-
Notifications
You must be signed in to change notification settings - Fork 937
Description
Describe the bug
We have an OpenSource Java application that uses the S3TransferManager and S3CrtAsyncClient, the OpenSearch Migration Assistant.
We have observed some OutOfMemoryErrors when downloading s3 directories with the transfer manager.
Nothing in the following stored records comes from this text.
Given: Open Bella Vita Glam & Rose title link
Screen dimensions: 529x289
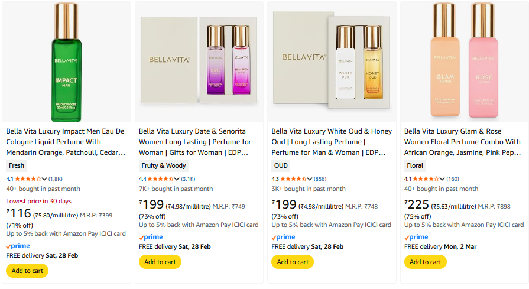Looking at the screenshot, I should (x=462, y=142).
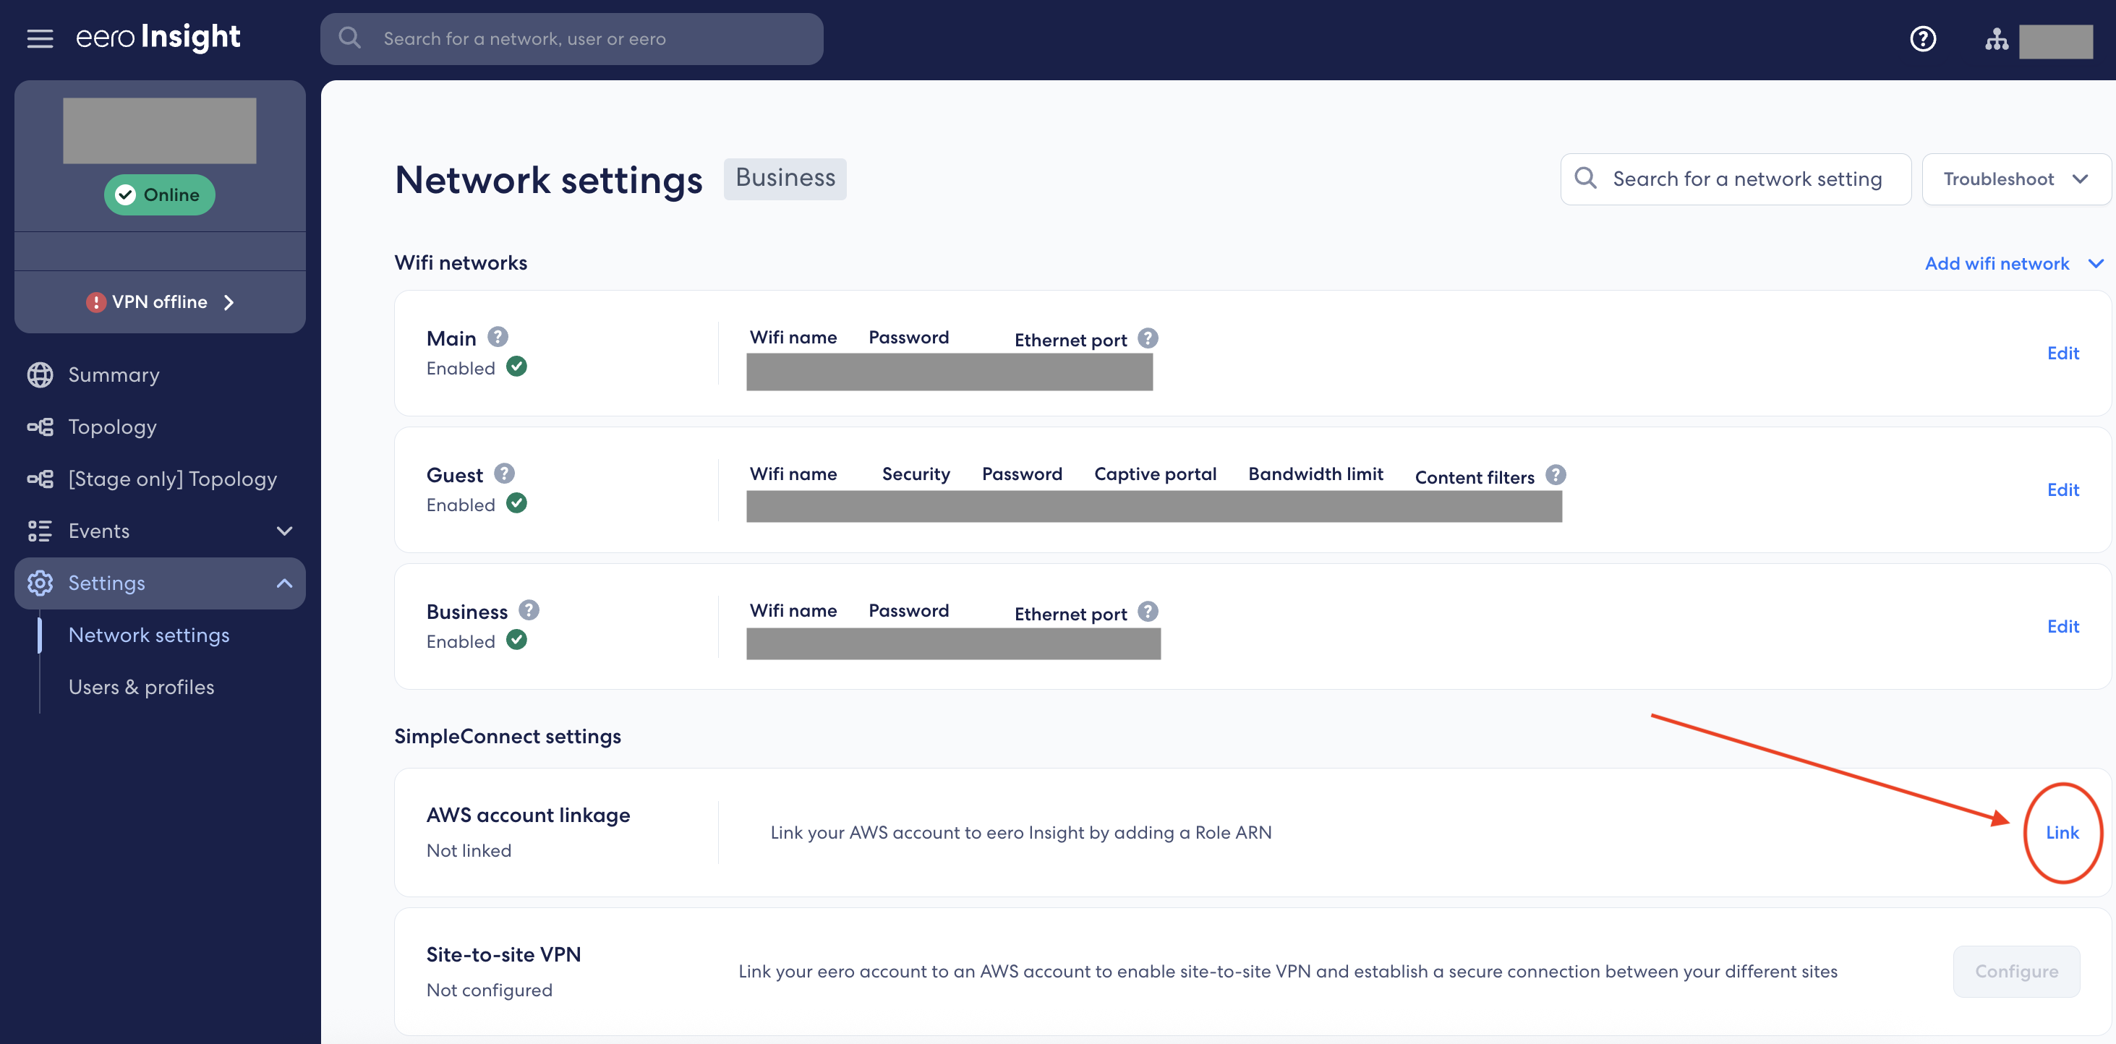Switch to Users & profiles in sidebar
The image size is (2116, 1044).
coord(140,687)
While I do not have consistent reproduction steps, I followed advice from @alextwoods regarding limiting transfer manager executor to no avail.
Scenario:
Downloading directory with S3TransferManager#downloadDirectory
Directory consists of 132 files with 53 files between 125MB and 264MB, 12 files from 3MB to 80MB. 2 files ~40KB and 65 files that are 479B
Configuration:
Client:
S3AsyncClient s3Client = S3AsyncClient.crtBuilder()
.region(Region.of(s3Region))
.credentialsProvider(DefaultCredentialsProvider.builder().build())
.retryConfiguration(r -> r.numRetries(3))
.targetThroughputInGbps(8.0)
.maxNativeMemoryLimitInBytes(1073741824L) // 1 GiB
.minimumPartSizeInBytes(8388608L) // 8MiB
.maxConcurrency(RANDOM_SIZE) // (1 - 500, explained later)
.endpointOverride(s3Endpoint)
Transfer Manager:
S3TransferManager.builder()
.s3Client(s3Client)
.executor(executor)
.build())
Executor:
// Modified from TransferManagerConfiguration#defaultExecutor
ThreadPoolExecutor executor = new ThreadPoolExecutor(0, RANDOM_POOL_SIZE, // Pool size between 1 - 500
60, TimeUnit.SECONDS,
new LinkedBlockingQueue<>(1_000),
new ThreadFactoryBuilder()
.threadNamePrefix("rfs-s3-transfer-manager").build());
// Allow idle core threads to time out
executor.allowCoreThreadTimeOut(true);
I ran 41 downloads over the course of 12 hours, total download is 9.2GB on each attempt. Out of the 42 downloads, 7 failed with OOM (logs gathered included below).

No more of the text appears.